→ **Input**
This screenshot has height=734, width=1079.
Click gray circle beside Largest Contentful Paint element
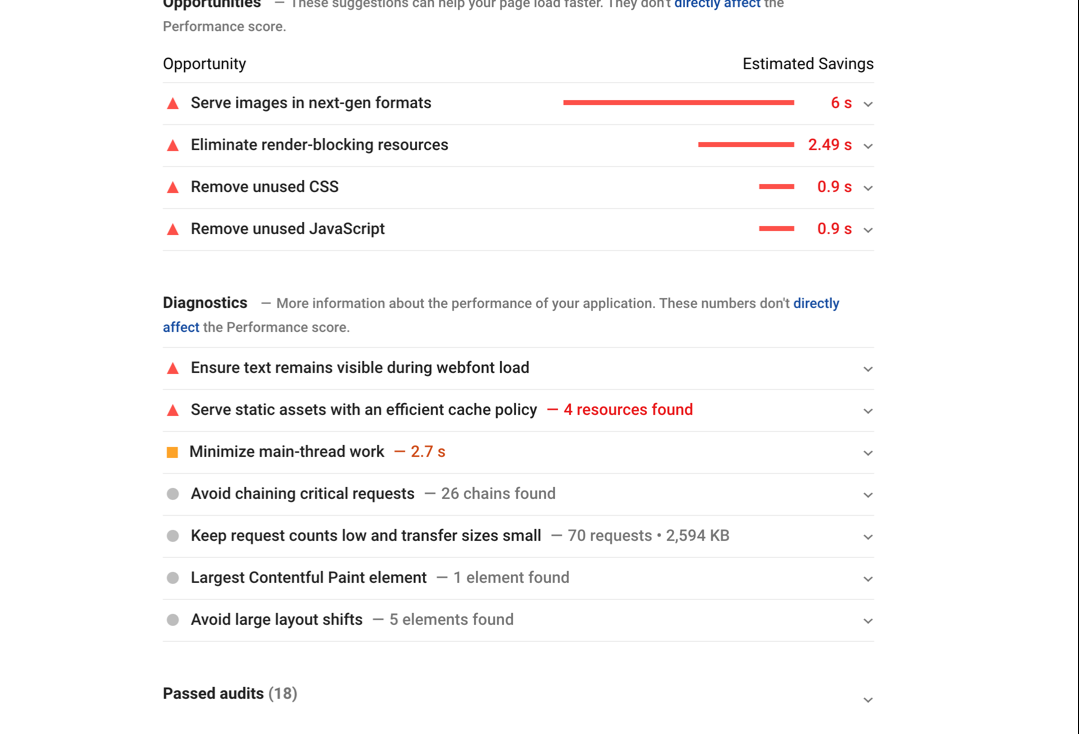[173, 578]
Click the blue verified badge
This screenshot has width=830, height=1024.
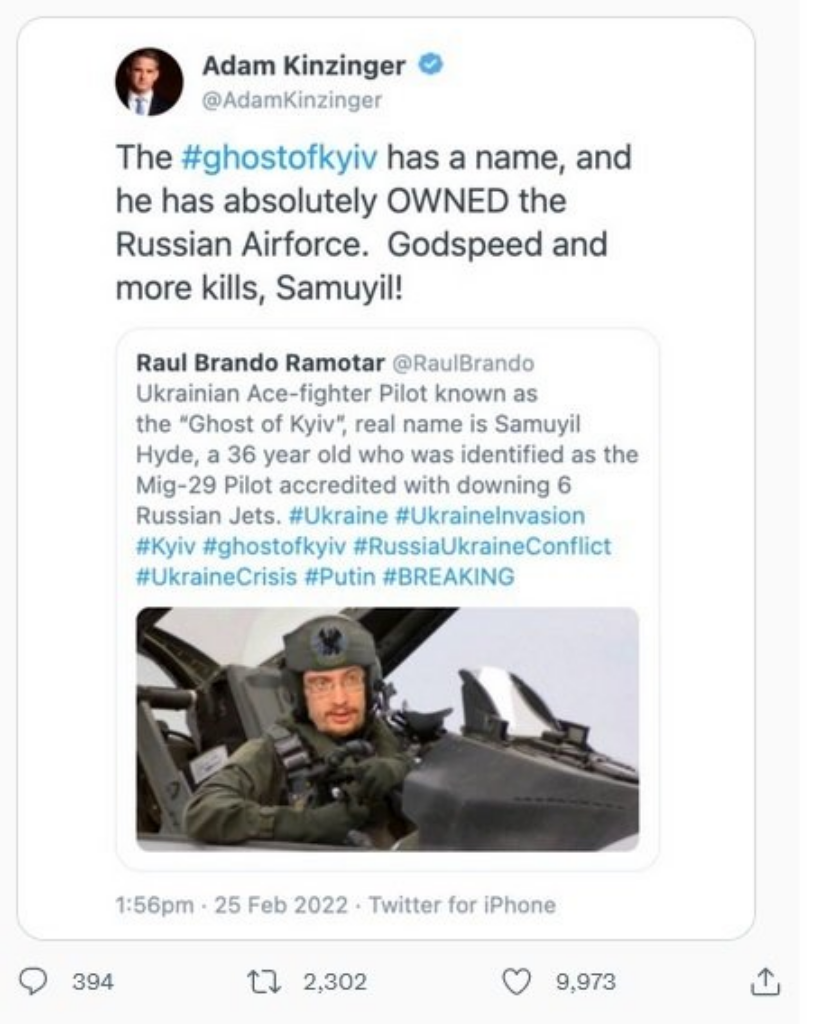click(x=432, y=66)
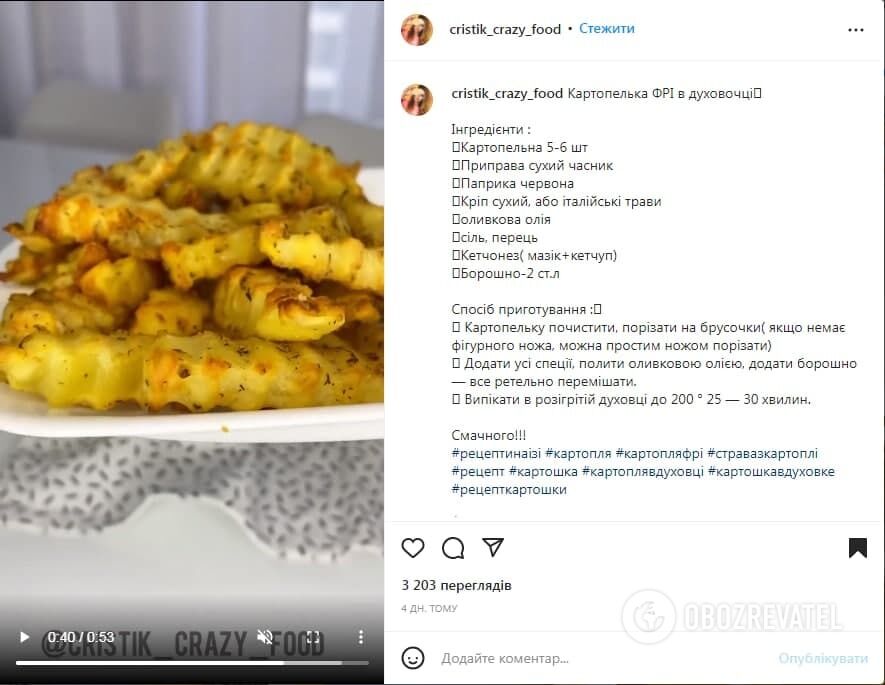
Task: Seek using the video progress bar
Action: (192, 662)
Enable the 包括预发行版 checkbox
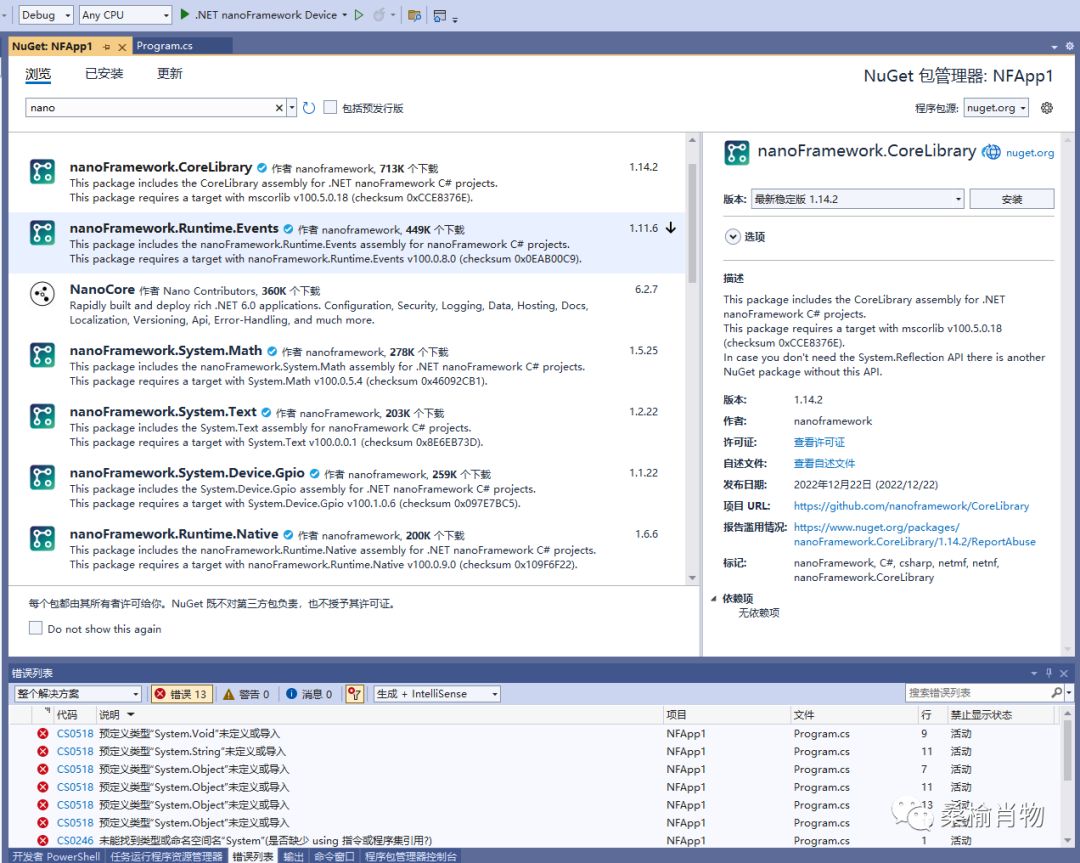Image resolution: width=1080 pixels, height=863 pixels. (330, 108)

→ **Exercise directions**
With the pictures removed, return all the entries exactly.

→ **Exercise response**
This screenshot has height=734, width=1079.
Click gray circle beside Largest Contentful Paint element
[173, 578]
Click the blue verified badge
This screenshot has width=830, height=1024.
click(x=432, y=66)
Task: Seek using the video progress bar
Action: (192, 662)
Enable the 包括预发行版 checkbox
Image resolution: width=1080 pixels, height=863 pixels. (330, 108)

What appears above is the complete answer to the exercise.